Run pure MACE MD simulation with Langevin dynamics:
from openmmtools.openmm_torch.hybrid_md import PureSystem
import torch
torch.set_default_dtype(torch.float64)
file = "ejm_31.sdf"
model_path = "MACE_SPICE_larger.model"
temperature = 298
system=PureSystem(
ml_mol=file
model_path=model_path
potential="mace"
output_dir="output_md"
temperature=298,
nl="torch"
)
system.run_mixed_md(
steps=5000, interval=25, output_file="output.pdb", restart=False,
)
Example of a MACE NPT simulation with periodic boundary conditions:
from openmmtools.openmm_torch.hybrid_md import PureSystem
import torch
torch.set_default_dtype(torch.float64)
file = "waterbox.xyz"
model_path = "MACE_SPICE_larger.model"
temperature = 298
pressure = 1.0
system=PureSystem(
file=file,
model_path=model_path,
potential="mace",
temperature=temperature,
output_dir="output_md",
pressure = pressure
)
system.run_mixed_md(
steps=10000, interval=50, output_file="output_md_water.pdb", restart=False
)
Example of a hybrid ML-MM simulation where the small molecule is parametrised by MACE, whilst the solvent and ions are modelled with a classical FF
from openmmtools.openmm_torch.hybrid_md import HybridSystem
import torch
torch.set_default_dtype(torch.float64)
file = "ejm_31.sdf"
model_path = "MACE_SPICE_larger.model"
temperature = 298
system = MixedSystem(
file=file,
ml_mol=file,
model_path=model_path,
potential="mace",
output_dir="output_hybrid",
temperature=298,
nl="nnpops",
nnpify_type="resname",
resname="UNK",
)
system.run_mixed_md(
steps=10000, interval=50, output_file="output_md_mlmm.pdb", restart=False
)
Alternatively, simulations can also be run through the mace-md interface, which exposes exactly the same functionality.
Pure MD simulations
The simplest use case is where the full system is simulated with the MACE potential. The simulation can be started from a .xyz
file as follows, which will run the simulation for 1000 steps, reporting structures and run information every 100 steps
mace-md -f molecule.xyz --ml_mol molecule.xyz --model_path /path/to/my-mace.model --steps 1000 --timestep 1.0 --integrator langevin --interval 100 --output_dir ./test_output
For a full set of command line argument options, run
mace-md -h
Hybrid ML/MM simulations
It is also possible to run MD simulations where only a subset of the system is treated with a MACE potential, with the rest treated using a classical potential. This is a ‘mechanical embedding’ regime, in that only the intramolecular components are described by the ML potential, whilst the long-range dispersion and coulomb interactions are still described clasically
To run these simulations, there are more stringent requirements on the filetypes, since a full MM topology must also be built, requiring explicit bonds and atomtypes. This typically means the full system should be provided as a PDB file, whilst the small molecule (or the part to be evaluated with MACE) is provided as an sdf file.

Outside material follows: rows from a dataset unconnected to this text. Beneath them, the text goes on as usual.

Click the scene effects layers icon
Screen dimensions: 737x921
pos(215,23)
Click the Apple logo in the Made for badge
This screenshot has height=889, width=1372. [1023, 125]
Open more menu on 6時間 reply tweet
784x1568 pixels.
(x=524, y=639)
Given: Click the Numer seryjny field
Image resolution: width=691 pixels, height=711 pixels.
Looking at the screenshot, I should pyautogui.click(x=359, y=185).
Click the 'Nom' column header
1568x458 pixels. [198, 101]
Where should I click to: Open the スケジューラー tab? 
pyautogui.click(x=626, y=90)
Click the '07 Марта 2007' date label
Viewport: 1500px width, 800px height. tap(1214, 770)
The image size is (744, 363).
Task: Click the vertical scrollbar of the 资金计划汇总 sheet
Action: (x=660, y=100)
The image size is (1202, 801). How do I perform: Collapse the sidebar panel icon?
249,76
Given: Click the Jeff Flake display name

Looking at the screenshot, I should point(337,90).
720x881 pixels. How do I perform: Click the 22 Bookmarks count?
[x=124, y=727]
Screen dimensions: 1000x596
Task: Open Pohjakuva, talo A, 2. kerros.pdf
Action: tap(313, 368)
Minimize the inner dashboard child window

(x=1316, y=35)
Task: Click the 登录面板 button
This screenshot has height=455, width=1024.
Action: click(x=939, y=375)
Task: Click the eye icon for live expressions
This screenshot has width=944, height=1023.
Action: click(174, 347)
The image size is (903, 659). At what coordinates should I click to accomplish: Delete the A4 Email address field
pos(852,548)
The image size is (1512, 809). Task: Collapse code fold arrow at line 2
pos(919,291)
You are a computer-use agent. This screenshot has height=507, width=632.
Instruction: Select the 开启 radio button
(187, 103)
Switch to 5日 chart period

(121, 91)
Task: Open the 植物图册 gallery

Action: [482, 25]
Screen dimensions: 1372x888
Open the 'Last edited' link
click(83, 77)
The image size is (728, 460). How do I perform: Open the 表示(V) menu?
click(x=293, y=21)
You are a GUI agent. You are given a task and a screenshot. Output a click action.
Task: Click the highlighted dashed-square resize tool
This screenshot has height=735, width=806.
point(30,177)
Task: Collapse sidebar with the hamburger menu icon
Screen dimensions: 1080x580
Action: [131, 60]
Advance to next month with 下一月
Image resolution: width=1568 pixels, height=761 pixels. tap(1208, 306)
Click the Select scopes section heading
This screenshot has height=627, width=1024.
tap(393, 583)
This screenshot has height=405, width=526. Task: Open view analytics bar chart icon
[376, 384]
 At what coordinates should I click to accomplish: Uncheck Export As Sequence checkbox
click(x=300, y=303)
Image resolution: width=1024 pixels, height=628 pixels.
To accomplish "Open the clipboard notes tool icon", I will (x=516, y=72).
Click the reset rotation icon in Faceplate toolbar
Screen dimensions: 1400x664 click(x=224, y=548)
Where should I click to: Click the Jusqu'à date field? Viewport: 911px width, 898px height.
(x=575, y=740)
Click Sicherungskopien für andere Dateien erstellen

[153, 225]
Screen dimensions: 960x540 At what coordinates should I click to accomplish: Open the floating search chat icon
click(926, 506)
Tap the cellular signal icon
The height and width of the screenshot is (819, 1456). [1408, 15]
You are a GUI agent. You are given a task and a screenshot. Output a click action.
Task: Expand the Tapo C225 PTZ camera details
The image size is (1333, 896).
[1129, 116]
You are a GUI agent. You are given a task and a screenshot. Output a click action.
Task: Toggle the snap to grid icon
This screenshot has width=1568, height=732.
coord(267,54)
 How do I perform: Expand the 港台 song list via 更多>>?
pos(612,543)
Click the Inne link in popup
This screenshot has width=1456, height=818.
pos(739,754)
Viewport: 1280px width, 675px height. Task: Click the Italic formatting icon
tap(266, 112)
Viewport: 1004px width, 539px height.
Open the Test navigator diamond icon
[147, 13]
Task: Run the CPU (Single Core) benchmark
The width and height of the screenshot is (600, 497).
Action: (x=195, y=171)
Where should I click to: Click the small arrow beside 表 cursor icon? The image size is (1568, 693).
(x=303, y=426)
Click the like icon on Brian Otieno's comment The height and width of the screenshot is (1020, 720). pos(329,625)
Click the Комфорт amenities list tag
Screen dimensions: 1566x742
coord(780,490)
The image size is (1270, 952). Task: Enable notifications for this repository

Whilst it is possible to run a plain MD trajectory like this, this setup is particularly useful for computing free energy corrections from the full MM to the ML/MM hamiltonian. By specifying --run_type repex
, a replica exchange simulation will be performed, in which each intermediate state has a fractional contribution of the MM and ML components for the small molecule. The full command to run a replica exchange job looks like this
mace-md -f complex.pdb --ml_mol ligand.sdf --run_type repex --replicas 8 --output_dir ./repex_output --steps 1000 --model_path /path/to/my-mace.model
This will run 1 ns (1000 x 1 ps MCMC swap attempts), writing all information required to analyse the simulation and compute free energy corrections to the output dir.